Memasuki 2012, Ali kembali meminta dukungan perusahaan. Dia ingin mengubah persepsi masyarakat kalau bakau sekadar berfungsi sebagai penahan abrasi. Ada hal lain yang bisa diulik. Ada potensi ekonomi yang besar di sini. Maka atas bantuan perusahaan, seorang ahli dari Surabaya didatangkan buat melihat potensi apa yang bisa digali dari pohon bakau. Ternyata diketahui, buah bakau jenis Sonneratia Ovata dapat dijadikan sirop. Satu kilo buah Sonneratia Ovata dapat menghasilkan lima botol sirop isi 500 mililiter. Untuk rasa, ia punya karakter asam. Dan berdasarkan hasil penelitian, ia kaya akan vitamin C. Bahkan kandungannya lebih tinggi ketimbang apel. Sementara ampas dari buah Sonneratia Ovata bisa dimanfaatkan jadi dodol.

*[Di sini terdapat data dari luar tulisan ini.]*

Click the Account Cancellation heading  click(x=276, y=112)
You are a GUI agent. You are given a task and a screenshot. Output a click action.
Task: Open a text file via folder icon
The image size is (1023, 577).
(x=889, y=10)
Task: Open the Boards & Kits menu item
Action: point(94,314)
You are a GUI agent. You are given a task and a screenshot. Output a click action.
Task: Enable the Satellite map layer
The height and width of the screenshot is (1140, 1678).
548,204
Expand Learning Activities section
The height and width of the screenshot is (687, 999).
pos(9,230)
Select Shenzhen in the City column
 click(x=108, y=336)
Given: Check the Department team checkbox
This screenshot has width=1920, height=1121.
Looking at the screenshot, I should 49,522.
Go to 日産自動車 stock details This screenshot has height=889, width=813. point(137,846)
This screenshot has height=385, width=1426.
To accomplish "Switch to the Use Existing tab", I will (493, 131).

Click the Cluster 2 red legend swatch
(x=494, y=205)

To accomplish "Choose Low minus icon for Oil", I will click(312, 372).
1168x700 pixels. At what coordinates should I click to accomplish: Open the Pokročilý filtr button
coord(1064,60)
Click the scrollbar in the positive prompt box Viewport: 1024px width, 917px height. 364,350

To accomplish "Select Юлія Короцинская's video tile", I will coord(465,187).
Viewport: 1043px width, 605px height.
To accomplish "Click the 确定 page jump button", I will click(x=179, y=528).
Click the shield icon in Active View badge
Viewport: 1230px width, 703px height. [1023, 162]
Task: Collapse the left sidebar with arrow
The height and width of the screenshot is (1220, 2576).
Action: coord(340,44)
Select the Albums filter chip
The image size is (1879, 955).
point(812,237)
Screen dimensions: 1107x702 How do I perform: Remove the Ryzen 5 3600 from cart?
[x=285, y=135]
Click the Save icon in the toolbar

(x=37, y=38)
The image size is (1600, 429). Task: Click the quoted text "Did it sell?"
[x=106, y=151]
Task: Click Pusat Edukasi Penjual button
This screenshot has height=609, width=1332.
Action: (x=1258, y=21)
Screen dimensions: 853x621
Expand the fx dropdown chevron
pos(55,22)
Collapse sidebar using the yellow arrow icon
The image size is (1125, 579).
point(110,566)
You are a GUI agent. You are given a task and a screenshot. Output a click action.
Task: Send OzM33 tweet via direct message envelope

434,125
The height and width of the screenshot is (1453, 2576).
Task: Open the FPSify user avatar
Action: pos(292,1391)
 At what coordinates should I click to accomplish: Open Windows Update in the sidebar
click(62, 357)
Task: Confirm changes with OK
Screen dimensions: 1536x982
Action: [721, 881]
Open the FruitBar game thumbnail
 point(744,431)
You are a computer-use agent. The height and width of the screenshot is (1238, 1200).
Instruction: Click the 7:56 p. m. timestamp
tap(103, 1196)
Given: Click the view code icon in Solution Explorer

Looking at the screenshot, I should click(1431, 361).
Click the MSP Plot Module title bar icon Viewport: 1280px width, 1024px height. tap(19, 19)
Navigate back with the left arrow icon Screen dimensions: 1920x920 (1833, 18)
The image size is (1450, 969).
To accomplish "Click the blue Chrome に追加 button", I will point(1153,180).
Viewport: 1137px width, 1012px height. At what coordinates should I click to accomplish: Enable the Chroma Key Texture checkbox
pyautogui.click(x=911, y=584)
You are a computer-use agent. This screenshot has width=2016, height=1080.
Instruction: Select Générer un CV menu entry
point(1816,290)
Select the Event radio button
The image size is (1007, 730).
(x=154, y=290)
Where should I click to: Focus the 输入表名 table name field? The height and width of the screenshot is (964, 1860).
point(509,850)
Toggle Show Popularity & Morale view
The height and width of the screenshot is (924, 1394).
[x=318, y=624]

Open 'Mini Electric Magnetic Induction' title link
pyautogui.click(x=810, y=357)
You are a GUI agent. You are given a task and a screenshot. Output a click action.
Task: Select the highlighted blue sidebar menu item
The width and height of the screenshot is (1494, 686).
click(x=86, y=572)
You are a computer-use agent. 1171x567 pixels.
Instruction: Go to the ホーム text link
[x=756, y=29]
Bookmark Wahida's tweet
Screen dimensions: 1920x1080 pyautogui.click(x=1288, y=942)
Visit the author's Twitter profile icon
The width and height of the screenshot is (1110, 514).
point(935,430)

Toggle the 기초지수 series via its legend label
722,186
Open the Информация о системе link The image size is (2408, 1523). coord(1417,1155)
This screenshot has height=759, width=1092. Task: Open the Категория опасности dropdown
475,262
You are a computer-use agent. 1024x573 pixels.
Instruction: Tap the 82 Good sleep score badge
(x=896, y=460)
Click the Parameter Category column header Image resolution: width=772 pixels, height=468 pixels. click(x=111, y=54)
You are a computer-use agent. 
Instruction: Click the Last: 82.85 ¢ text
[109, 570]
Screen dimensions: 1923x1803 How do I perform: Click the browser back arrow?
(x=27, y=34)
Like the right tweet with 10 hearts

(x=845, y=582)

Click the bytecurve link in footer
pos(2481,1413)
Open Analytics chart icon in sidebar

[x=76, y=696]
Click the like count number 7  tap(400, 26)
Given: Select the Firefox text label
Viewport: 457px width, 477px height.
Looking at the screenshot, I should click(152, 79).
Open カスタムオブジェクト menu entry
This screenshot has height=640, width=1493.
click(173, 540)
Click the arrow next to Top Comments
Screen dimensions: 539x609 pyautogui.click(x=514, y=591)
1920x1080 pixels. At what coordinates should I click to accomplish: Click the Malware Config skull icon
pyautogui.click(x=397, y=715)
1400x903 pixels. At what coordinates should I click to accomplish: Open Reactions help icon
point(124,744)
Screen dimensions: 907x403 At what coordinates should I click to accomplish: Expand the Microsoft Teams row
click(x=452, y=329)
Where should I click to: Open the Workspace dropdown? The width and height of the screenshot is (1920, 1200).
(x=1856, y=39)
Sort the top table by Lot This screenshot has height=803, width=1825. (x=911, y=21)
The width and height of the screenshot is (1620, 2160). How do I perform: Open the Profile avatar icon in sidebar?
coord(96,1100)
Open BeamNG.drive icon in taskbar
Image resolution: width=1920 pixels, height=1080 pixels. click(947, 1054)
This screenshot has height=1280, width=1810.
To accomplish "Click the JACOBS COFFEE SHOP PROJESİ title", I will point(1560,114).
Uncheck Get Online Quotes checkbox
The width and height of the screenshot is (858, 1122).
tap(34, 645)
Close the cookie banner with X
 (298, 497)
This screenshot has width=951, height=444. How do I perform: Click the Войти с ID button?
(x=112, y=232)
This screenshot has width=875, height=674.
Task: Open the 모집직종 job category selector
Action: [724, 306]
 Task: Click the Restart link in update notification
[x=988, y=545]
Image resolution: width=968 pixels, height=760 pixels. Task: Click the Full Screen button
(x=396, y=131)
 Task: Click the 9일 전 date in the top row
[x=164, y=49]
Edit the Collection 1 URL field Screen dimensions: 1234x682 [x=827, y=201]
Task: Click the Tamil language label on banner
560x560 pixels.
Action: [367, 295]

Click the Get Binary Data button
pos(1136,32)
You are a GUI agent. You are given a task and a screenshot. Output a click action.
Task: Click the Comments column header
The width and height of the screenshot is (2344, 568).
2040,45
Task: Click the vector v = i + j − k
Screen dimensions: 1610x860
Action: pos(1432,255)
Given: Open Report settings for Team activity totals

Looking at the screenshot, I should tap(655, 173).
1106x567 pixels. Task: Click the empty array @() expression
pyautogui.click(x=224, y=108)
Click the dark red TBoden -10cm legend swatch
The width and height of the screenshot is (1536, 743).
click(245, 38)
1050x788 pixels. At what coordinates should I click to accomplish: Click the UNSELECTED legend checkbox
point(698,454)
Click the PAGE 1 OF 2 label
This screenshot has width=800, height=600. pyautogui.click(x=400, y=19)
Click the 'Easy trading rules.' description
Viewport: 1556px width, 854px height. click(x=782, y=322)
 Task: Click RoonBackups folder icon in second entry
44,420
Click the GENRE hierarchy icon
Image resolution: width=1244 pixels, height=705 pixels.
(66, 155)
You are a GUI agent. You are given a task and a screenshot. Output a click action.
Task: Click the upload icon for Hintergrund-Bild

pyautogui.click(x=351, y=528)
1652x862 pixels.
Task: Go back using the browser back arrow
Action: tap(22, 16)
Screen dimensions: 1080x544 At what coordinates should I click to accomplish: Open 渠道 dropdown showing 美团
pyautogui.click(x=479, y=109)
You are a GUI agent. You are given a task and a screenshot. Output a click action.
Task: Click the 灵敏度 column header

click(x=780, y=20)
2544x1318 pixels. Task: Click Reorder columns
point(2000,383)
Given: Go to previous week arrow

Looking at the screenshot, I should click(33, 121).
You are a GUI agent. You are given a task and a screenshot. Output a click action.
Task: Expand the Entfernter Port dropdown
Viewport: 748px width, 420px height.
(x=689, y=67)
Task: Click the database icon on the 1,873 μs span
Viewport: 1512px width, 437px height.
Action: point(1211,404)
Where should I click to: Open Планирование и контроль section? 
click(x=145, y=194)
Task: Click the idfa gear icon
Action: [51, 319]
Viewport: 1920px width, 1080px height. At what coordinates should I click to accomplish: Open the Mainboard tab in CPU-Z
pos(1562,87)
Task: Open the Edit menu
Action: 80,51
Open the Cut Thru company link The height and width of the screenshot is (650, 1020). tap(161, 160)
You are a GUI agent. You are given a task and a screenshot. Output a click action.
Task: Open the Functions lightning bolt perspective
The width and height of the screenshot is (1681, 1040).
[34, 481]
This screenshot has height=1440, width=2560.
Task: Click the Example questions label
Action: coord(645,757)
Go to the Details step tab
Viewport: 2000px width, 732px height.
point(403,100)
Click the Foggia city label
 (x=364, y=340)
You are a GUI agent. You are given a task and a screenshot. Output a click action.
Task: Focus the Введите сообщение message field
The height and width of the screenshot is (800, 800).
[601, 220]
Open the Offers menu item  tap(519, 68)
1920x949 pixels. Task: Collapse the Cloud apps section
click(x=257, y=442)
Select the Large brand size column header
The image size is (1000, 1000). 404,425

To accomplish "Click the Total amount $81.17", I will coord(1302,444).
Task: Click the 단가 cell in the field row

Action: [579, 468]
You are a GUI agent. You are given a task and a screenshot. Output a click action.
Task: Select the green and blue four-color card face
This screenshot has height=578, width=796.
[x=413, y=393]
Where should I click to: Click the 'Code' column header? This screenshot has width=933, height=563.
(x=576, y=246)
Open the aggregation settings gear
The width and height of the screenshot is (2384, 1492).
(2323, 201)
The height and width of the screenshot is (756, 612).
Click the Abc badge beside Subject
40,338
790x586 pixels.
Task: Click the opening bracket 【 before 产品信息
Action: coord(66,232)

Rupanya, kata dia, bakau jenis Rhizophora mucronata juga bisa dibuat pewarna pakaian. Pemanfaatan dilakukan tanpa merusak pohon itu sendiri. Pelestarian lingkungan berjalan, ekonomi juga bergerak. “Karena agak susah orang mau bergerak di lingkungan saja kalau tidak ada nilai ekonomis di dalamnya,” kata pria berusia 50 tahun itu.
Memasuki 2013, Ali memilih fokus di pembudidayaan ini. Ia meninggalkan gaji Rp 7 juta per bulan yang ia terima dari pekerjaan sebagai operator alat berat di perusahaan tambang. Dia resmi mengundurkan diri. Dari perusahaan, ia menerima pesangon. Sebesar Rp 110 juta di antaranya dipakai membeli lahan dekat rumahnya. Itulah yang menjadi sentra aktivitas pembudidayaan bakau saat ini. Atau lebih dikenal dengan Kelompok Lestari Indah. (ak/riz/k15/bersambung)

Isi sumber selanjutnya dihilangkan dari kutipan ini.